Exercise prompt:
Scan the material below and count each line with the string "toolbar". Reply with the count alone.

Excerpted records:
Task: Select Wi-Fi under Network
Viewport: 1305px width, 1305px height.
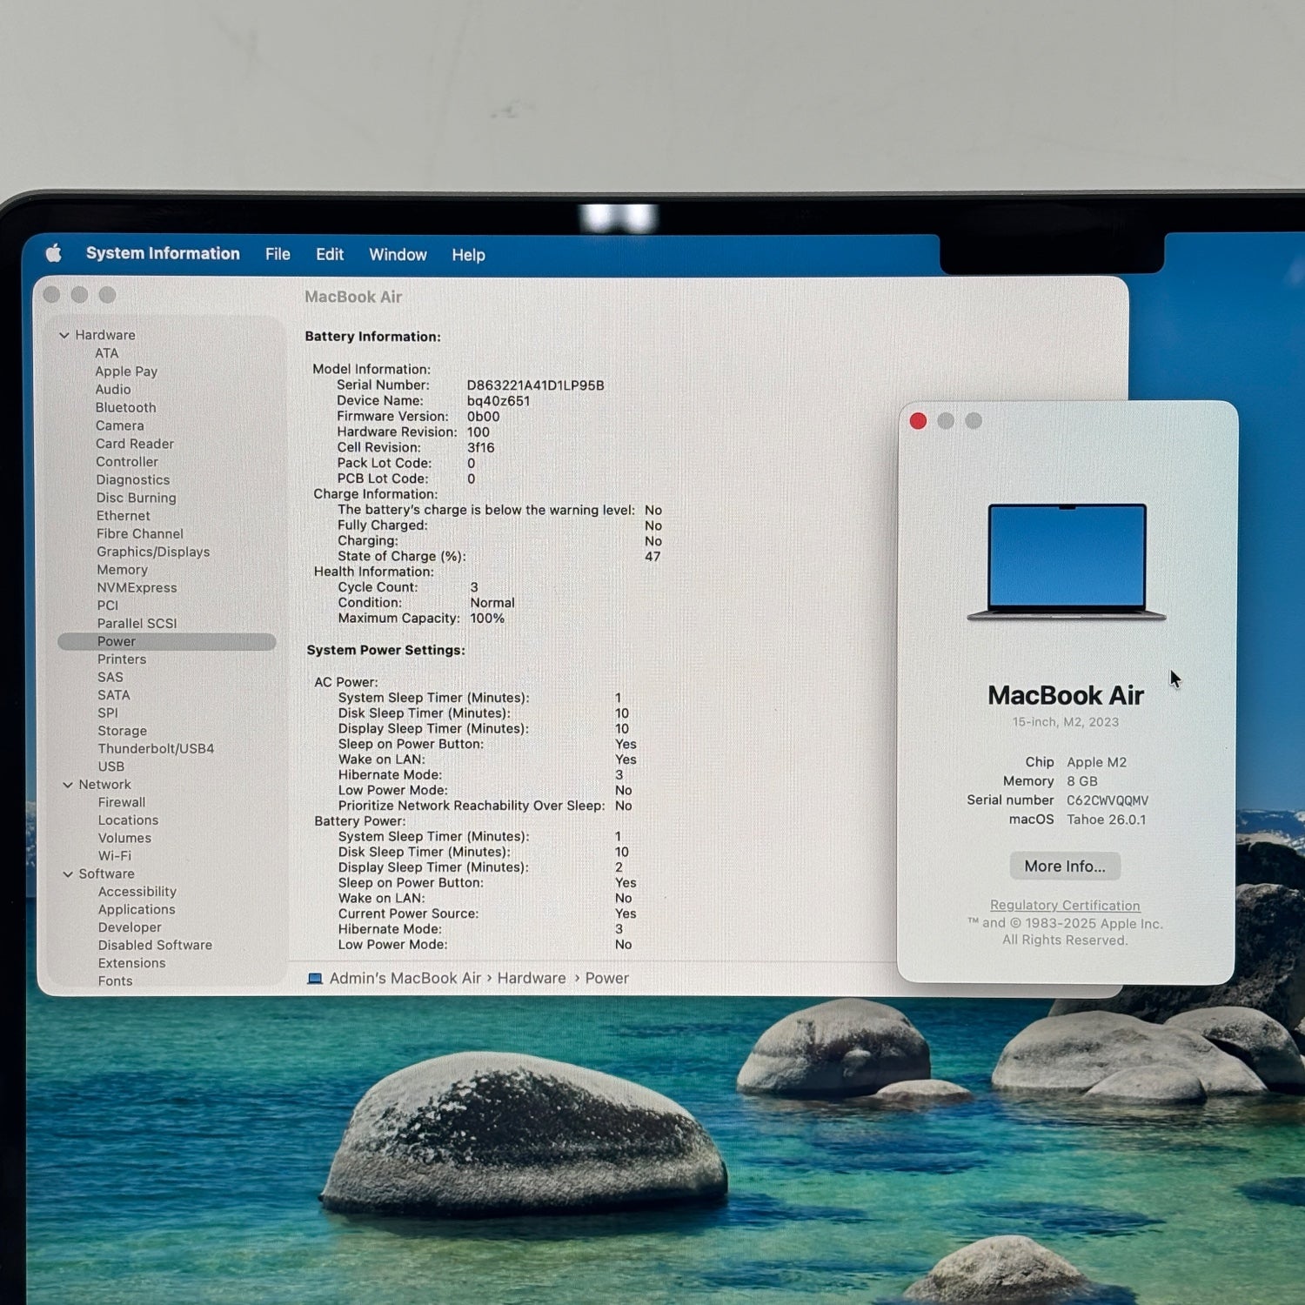Action: coord(115,856)
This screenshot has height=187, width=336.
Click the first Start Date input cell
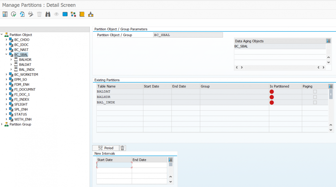pos(114,165)
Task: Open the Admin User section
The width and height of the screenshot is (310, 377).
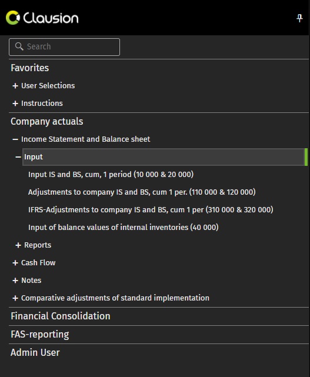Action: tap(35, 352)

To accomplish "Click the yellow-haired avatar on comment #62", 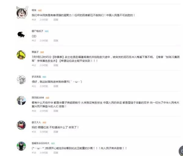I will coord(21,55).
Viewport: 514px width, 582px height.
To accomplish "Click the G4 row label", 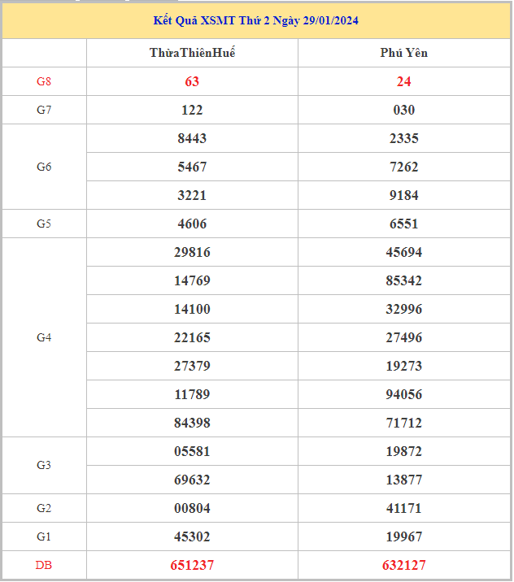I will pos(44,337).
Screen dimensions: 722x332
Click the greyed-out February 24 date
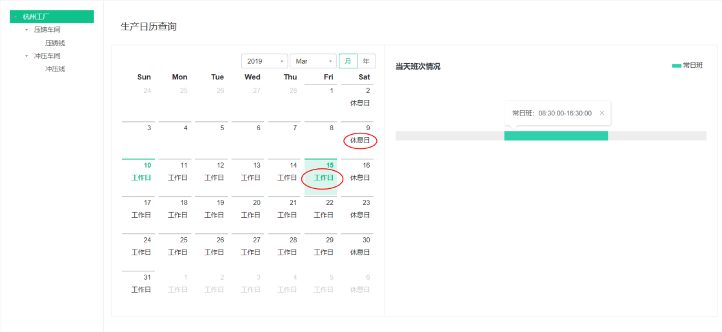pyautogui.click(x=138, y=102)
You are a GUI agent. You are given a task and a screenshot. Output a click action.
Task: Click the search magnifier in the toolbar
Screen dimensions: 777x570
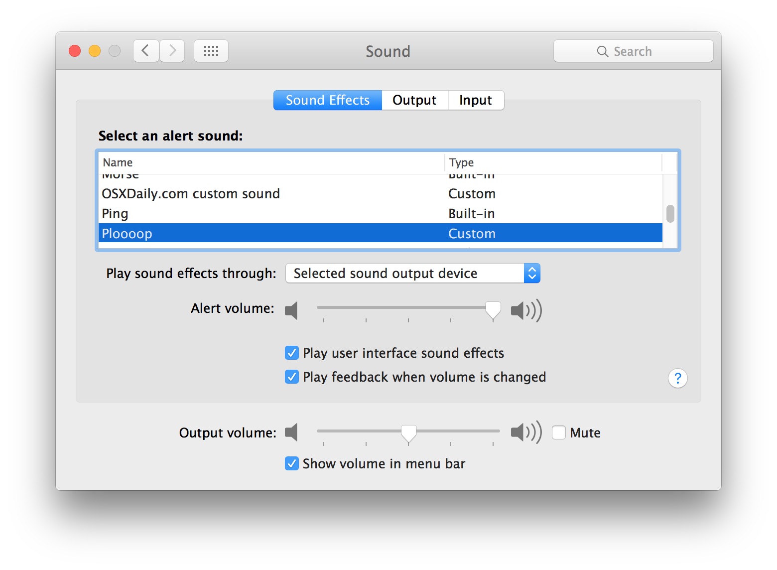[x=602, y=51]
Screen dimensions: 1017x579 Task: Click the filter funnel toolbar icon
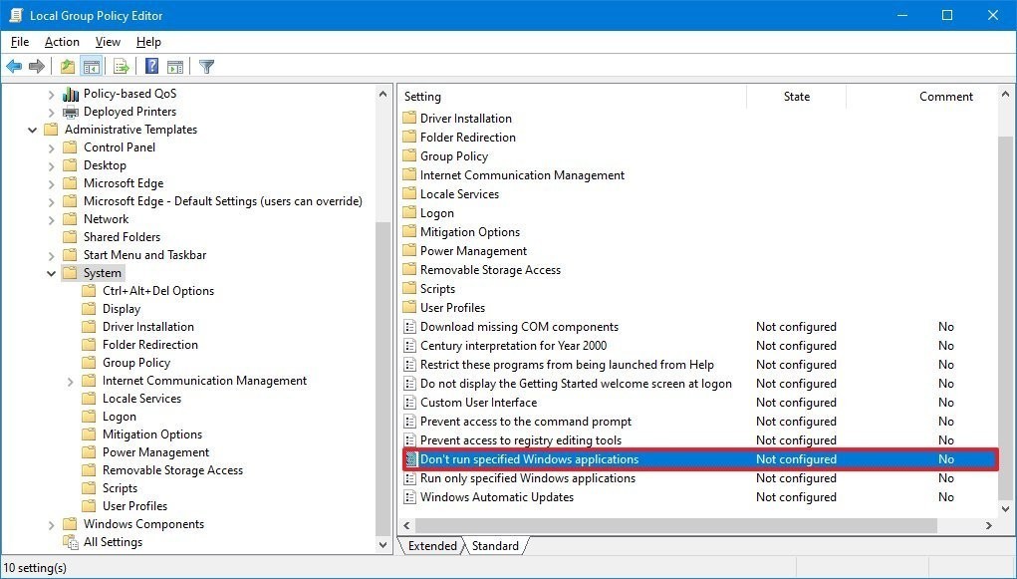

Exercise response:
2